■ Task description ■
Arrange the items as a two-column CSV with the header columns task and action, one row per item, giving each item's text and its answer in quoted fields with line breaks turned into spaces. Begin at the line that has "The image size is (633, 339)." and stop after the line that has "I will point(11,101).", including only those items.

■ Provided data ■
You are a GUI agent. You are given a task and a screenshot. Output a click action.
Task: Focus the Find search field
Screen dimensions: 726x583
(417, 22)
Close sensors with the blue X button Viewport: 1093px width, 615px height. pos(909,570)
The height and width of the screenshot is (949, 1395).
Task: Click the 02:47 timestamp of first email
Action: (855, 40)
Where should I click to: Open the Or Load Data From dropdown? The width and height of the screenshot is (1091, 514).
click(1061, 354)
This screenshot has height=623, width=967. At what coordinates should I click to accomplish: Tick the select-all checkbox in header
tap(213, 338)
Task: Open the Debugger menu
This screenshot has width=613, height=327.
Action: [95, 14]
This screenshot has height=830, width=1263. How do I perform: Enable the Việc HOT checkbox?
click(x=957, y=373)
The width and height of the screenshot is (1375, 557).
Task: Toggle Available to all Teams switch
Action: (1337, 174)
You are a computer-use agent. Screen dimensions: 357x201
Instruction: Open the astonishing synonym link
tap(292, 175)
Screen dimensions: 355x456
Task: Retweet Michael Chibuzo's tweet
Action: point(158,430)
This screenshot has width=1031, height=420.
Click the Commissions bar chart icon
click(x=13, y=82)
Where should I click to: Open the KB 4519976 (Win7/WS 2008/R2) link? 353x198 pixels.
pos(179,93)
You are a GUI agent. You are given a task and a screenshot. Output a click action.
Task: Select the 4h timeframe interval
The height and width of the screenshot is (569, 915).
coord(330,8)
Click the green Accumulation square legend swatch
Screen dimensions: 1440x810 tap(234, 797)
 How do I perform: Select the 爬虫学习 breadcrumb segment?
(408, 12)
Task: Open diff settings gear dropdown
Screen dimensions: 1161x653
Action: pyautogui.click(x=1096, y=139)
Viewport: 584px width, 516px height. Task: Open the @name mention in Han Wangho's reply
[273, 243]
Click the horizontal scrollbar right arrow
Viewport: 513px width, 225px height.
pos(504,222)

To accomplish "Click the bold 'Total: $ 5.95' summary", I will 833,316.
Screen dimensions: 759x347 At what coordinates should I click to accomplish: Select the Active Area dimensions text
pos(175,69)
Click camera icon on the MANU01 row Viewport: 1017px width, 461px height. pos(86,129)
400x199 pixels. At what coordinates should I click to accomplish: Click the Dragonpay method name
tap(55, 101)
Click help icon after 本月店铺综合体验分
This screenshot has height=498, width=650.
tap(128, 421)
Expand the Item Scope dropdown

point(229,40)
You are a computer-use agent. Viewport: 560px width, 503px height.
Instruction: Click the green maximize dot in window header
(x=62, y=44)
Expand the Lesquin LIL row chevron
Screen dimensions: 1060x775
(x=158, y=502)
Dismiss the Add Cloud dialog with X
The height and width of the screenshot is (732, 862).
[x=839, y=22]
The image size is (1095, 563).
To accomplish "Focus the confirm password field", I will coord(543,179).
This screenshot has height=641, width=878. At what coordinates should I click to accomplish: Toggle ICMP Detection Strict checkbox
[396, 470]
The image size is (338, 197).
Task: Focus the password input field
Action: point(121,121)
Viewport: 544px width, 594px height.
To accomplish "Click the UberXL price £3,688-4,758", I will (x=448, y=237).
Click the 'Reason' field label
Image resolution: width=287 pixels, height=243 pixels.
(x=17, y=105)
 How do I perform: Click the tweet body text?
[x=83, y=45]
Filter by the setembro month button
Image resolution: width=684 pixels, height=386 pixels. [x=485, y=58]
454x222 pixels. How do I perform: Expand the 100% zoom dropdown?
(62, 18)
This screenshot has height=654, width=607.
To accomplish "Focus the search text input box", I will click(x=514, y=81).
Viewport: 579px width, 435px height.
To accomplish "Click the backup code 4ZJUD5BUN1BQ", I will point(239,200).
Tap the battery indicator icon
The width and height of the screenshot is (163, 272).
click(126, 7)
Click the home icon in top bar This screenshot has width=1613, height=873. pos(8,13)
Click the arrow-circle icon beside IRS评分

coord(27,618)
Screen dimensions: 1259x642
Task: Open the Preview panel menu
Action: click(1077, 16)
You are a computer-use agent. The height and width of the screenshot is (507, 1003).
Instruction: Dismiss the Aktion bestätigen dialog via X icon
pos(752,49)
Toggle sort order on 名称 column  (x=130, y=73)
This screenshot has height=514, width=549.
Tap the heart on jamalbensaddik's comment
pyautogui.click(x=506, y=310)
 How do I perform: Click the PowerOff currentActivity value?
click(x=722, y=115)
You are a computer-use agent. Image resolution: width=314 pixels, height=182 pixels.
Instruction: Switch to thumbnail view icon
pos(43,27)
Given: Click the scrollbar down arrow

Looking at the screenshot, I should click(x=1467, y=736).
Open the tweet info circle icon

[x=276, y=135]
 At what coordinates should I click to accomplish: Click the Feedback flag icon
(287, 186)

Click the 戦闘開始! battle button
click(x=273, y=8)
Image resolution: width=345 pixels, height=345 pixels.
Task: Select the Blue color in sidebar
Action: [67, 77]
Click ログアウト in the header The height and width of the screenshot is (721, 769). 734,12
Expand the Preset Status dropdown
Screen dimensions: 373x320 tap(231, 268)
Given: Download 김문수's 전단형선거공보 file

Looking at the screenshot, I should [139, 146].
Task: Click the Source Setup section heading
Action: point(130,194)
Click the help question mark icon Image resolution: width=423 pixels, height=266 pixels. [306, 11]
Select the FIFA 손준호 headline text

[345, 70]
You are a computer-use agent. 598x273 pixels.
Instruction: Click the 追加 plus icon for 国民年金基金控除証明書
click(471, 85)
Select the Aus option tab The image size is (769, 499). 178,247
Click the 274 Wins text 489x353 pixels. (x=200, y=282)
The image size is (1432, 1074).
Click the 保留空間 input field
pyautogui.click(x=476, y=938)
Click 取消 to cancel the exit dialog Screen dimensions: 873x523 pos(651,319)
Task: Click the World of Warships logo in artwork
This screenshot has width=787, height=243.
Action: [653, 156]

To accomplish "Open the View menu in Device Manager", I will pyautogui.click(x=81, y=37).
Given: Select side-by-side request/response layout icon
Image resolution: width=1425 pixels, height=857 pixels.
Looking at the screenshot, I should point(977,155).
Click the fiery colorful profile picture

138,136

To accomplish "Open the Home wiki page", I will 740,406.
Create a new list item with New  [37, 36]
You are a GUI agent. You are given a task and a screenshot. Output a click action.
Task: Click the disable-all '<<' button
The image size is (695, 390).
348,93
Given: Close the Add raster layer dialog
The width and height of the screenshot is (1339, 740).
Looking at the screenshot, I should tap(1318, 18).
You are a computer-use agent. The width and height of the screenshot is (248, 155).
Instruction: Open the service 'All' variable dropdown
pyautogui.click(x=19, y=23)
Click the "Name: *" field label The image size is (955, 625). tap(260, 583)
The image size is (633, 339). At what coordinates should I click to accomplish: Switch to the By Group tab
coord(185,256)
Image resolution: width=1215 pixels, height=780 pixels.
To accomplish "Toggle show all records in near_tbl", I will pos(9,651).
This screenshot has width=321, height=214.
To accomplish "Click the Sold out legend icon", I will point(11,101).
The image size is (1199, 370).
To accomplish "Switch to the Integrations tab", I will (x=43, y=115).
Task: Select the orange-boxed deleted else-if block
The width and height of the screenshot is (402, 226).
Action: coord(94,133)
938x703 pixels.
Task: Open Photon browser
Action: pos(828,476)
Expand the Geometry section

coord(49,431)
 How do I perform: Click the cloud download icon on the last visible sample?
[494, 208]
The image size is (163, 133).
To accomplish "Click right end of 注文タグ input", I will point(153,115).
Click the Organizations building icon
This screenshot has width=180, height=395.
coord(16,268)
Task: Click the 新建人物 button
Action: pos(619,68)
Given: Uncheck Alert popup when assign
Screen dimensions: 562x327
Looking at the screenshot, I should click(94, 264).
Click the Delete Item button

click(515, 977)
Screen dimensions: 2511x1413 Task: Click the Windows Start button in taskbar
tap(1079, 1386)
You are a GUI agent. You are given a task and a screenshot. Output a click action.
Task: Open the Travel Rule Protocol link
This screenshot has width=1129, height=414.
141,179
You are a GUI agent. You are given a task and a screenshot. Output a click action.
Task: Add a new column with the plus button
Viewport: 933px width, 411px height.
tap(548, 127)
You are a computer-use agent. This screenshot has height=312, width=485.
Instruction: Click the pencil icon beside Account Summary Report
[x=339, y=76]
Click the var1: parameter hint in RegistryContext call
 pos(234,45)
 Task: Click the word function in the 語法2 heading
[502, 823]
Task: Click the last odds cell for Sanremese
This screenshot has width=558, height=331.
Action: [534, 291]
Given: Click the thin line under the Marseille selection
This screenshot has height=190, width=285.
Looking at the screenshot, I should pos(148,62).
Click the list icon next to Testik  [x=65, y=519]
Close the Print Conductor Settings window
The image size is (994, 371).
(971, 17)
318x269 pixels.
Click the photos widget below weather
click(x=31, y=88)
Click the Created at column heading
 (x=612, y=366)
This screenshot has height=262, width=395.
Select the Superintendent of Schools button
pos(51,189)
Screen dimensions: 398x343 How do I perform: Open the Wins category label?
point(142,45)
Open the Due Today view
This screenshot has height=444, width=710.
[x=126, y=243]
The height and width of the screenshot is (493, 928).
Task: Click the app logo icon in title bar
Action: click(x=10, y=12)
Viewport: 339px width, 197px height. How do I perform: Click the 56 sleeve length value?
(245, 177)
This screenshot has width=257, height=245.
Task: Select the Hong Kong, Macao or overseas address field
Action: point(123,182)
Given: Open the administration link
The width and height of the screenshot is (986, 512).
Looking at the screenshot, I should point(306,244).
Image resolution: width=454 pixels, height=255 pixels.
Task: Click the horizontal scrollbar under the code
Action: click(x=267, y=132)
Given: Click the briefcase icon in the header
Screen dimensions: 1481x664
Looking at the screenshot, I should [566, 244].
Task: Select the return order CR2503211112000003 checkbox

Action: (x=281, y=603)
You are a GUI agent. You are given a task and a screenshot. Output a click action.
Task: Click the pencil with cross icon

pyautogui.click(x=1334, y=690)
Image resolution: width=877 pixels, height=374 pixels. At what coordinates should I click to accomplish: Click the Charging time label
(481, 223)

■ Written solution ■
task,action
"The image size is (633, 339). At what coordinates should I click to accomplish: Switch to the By Group tab","coord(185,256)"
"Image resolution: width=1215 pixels, height=780 pixels. To accomplish ""Toggle show all records in near_tbl"",","I will pos(9,651)."
"This screenshot has width=321, height=214. To accomplish ""Click the Sold out legend icon"",","I will point(11,101)."